SASKATOON — The pharmacist manager for the Prescription Review Program is warning doctors about forged prescriptions for liquid codeine preparations such as Cotridin, a key ingredient in a concoction known as purple drank or lean.
“It’s scary that it is getting into the hands of our youth and it is getting on the street and being mixed in with other potent opioids,” Nicole Bootsman said.
The mixture is made of liquid codeine and alcohol, sprite and candy and has gained notoriety though some hip hop artists such as Lil Wayne.
The large number of Cotridin prescriptions may increase the risk for non-medical drug use, Bootsman said.
Saskatchewan Drug Plan data show that 5,300 Cotridin prescriptions were filled for 4,564 patients in the province last year.

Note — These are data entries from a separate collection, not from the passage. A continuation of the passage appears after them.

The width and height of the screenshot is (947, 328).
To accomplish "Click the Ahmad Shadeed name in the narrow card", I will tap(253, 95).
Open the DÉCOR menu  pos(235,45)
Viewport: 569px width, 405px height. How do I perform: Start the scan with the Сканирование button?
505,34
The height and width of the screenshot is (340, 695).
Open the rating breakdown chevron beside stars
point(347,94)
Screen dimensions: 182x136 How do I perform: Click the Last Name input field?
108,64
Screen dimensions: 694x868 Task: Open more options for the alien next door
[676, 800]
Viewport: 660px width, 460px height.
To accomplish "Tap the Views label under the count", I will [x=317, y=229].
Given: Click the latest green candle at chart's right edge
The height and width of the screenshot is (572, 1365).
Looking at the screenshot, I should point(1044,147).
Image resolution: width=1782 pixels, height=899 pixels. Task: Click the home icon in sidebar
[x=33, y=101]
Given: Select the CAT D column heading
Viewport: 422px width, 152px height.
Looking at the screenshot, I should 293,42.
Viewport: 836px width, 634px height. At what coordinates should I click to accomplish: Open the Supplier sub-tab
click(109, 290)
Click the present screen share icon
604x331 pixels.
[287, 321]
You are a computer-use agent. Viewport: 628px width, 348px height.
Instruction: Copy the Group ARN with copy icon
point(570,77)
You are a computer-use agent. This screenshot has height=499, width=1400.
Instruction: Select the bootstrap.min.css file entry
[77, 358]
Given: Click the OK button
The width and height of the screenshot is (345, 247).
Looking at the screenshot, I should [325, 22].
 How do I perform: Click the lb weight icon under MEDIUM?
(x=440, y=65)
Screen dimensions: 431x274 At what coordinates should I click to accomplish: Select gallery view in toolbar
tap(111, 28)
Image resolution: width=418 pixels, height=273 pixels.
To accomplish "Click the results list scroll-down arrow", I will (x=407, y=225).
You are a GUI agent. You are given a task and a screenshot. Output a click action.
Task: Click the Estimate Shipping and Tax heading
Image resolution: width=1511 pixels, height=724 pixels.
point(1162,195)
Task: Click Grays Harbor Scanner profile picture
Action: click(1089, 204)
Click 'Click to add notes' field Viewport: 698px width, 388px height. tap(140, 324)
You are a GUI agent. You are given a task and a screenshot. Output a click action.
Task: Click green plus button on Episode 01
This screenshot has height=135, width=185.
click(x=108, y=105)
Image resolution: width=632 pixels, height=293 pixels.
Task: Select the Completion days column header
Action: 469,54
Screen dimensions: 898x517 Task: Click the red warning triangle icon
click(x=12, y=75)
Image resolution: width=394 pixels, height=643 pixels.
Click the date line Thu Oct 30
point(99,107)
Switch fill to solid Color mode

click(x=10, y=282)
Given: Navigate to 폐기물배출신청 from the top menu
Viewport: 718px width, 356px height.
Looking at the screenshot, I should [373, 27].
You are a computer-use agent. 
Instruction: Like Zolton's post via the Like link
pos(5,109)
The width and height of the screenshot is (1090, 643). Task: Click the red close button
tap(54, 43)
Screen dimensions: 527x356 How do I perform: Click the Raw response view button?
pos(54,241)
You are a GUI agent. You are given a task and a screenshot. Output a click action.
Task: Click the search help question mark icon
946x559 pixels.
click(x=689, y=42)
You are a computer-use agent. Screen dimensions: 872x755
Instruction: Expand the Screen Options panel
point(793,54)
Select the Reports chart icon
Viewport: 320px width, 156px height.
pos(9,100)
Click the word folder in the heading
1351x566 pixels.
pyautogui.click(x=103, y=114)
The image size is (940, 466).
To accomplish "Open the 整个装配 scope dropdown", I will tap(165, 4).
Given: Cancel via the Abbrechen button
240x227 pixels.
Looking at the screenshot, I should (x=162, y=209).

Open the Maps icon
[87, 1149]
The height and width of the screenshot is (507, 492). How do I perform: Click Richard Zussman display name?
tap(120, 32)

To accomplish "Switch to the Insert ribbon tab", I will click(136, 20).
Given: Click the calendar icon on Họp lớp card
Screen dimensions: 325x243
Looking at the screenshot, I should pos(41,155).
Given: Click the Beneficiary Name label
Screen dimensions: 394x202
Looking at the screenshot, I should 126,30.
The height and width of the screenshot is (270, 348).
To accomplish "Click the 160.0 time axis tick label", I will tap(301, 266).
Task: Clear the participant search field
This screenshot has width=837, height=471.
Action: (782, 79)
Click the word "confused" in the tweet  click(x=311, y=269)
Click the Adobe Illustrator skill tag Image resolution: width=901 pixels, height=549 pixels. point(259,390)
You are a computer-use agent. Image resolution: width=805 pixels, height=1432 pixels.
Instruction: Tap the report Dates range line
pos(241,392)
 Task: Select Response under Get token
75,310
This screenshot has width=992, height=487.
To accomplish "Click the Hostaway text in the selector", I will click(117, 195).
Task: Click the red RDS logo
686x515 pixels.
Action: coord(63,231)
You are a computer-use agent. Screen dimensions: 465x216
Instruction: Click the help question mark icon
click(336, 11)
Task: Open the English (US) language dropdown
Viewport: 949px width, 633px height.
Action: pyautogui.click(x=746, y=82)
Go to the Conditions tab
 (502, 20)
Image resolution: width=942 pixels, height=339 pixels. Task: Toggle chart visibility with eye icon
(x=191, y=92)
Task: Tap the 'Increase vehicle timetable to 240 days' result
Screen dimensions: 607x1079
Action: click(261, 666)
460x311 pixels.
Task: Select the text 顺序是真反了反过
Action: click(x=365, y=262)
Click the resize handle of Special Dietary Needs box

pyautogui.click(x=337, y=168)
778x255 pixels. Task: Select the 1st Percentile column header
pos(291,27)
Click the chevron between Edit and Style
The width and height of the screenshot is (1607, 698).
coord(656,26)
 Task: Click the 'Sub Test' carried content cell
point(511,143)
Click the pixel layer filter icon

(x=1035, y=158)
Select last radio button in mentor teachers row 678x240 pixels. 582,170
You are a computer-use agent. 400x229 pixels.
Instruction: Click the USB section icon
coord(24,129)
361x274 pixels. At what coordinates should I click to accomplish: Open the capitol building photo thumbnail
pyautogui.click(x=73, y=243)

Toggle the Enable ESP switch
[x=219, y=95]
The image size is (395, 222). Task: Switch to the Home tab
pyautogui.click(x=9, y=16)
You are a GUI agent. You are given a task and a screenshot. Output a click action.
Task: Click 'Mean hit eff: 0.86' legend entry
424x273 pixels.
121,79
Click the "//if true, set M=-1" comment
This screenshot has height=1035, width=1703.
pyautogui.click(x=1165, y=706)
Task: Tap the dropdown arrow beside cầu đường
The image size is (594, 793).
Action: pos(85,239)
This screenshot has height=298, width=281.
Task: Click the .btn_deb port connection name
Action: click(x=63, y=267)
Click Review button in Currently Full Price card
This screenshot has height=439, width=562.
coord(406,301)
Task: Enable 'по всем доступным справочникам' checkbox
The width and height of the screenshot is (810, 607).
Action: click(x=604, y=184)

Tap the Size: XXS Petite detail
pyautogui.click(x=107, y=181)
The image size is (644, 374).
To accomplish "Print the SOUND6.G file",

According to data from the Saskatchewan College of Pharmacy Professionals, out of 29 total prescription forgeries reported in 2019, 11 were for Cotridin. In January 2020, three Cotridin forgeries were reported out of seven total.
Bootsman said she has noticed the demand for the opioids used to make lean increase throughout the years, with people robbing pharmacies to obtain the drugs while also forging physician signatures.
Some doctors now use digital prescriptions through an internal submission system between doctors and pharmacists as a way of preventing forgery.
“The patients can’t forget it and they can tamper with it, it goes from my computer to the pharmacist fax machine and one can change it,” Saskatoon family doctor D.E Slavik said.